The geometry of both heads is perfect for a Raptor, which should be the same for a Swift.
:) :cool:
osterizer
May 26, 2009, 07:52 PM
Thanks for the feedback, oldeflyer. I was just curious what the issue was, if I had it and was missing it.... :).
RC- I like the Mikado head a lot, even with the non-bling grips; it's very well made. The pricing has always mystified me, though. With fewer parts, it's more expensive than the flybar setup? Quite odd, unless it's just cooler so they can charge more. :rolleyes:
laughingstill
May 26, 2009, 08:41 PM
You want bling grips? Check here: Look at about 3/4 way down :)
http://www.runryder.com/helicopter/t517698p1/
JustPlaneChris
May 26, 2009, 09:09 PM
I just use the cheap Buna-N o-rings.
http://www.allorings.com/material_selection.htmWow, those are cheap! $10 for a 25 lifetime supply. :cool: Which size is it?
-Chris
osterizer
May 26, 2009, 09:58 PM
You want bling grips? Check here: Look at about 3/4 way down :)

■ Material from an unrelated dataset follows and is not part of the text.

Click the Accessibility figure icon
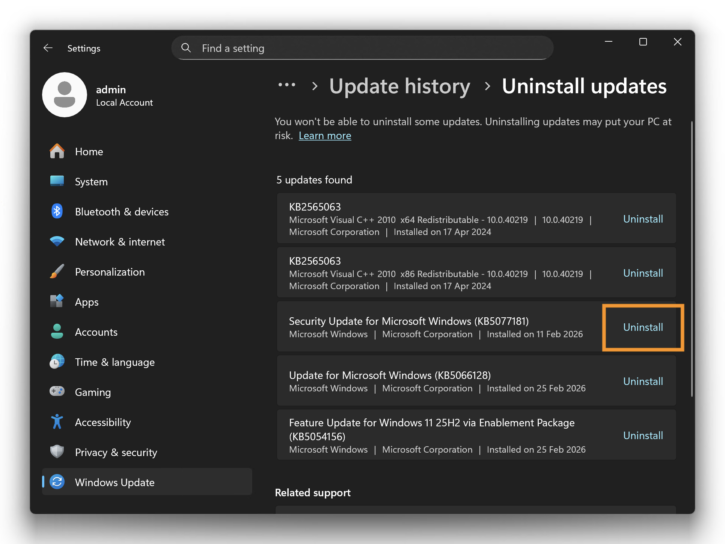Viewport: 725px width, 544px height. click(x=57, y=422)
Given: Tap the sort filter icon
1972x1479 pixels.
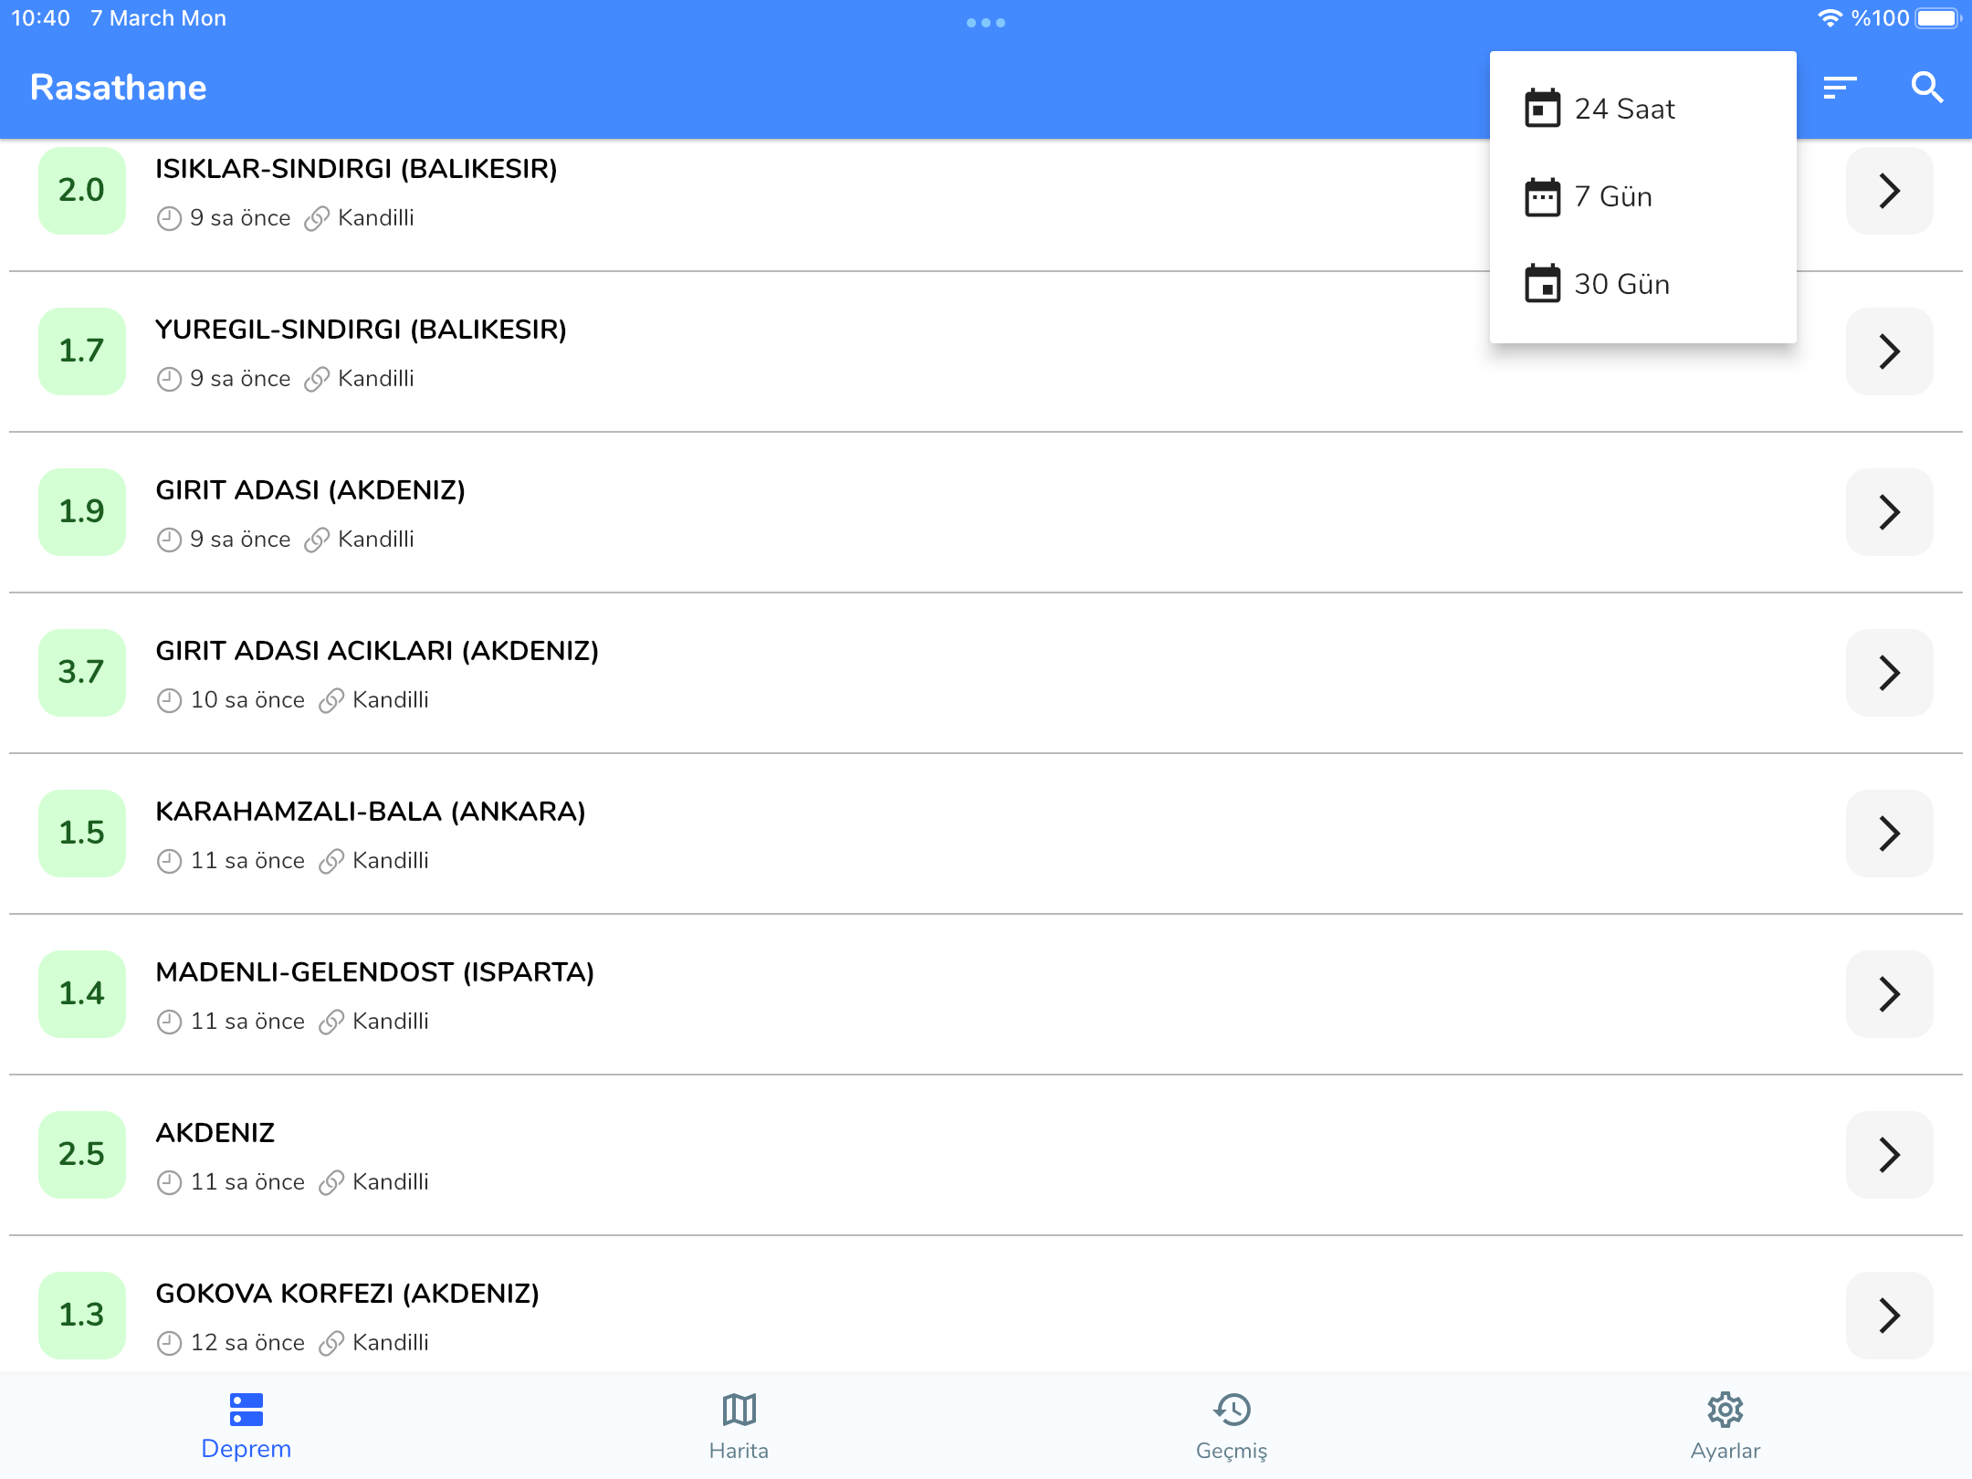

http://www.runryder.com/helicopter/t517698p1/
That's tasty all right. I like the Gazaur-style spider mount for the servos and mast, though I wish it were connected directly to the motor mount. I wonder if it will see the light of day.
laughingstill
May 27, 2009, 03:06 AM
That's tasty all right. I like the Gazaur-style spider mount for the servos and mast, though I wish it were connected directly to the motor mount. I wonder if it will see the light of day.
The light will shine soon ;) :D
RC Man
May 27, 2009, 02:07 PM
Wow, those are cheap! $10 for a 25 lifetime supply. :cool: Which size is it?
-Chris
-109 is the size. You can get a variety with hardness of 70 and 75 if you like so you can see what you like best. The stock ones are probably 80.
:) :cool:
Gadget01
May 30, 2009, 01:15 PM
It's past 2am here, so I better stop tinkering with this. I decided to try the Kasama-style mixing lever method of gearing down the grips. The servos on this Swift aren't high-grade enough to take on direct linkages anyways. This was really quite easy- just used a set of M3 ball links secured to the head by way of an extra long J-bolt.
The setup software is a cinch- totally intuitive. I had to reverse 2 of the servos and reverse the aileron control. I switched it to flight mode, got the green light, and somehow by some voodoo gyro magic, the swash tilts in opposition to however I manually tilt the heli, just like the 401 does for the tail for the yaw axis. If this works as well as I think it will, I'm getting another Sk for my other Swift and maybe even for the Eco 8.
If the test hover goes well, I'll take it to the field and try to get some better pics and perhaps video.
Dogwoodtheone
May 30, 2009, 04:16 PM
I like the "double decker" setup Gadget
Gadget01
May 30, 2009, 11:15 PM
I like the "double decker" setup GadgetIt will be a triple decker when I'm finished to further neaten it up. The receiver will go under the tail gearbox for nearly a wireless appearance.
My initial hover test went well. Tracking is dead-on. All I needed to do was dial back my pitch curve a little to calm it down. It was 0-25-50-75-100. It was just a little too jumpy there. It's much better now at 10-30-50-70-90.
Off to the field!
Gadget01
May 31, 2009, 08:23 AM
Today was the first time I had taken this bird to the field since both the 620 stretch AND the Sk360 install. It's definitely not the Swift I'm used to flying.
Greybird
May 31, 2009, 08:45 AM
Looking good Gadget! The stretched version looks interesting... You are taking the Swift to a different level. These Swifts are great for this stuff. Parts are plentiful, and not too expensve. Boom, belt, blades, anything else to s-t-r-e-t-c-h them?
Greybird
May 31, 2009, 08:46 AM
Does the heli seem bigger when flying it?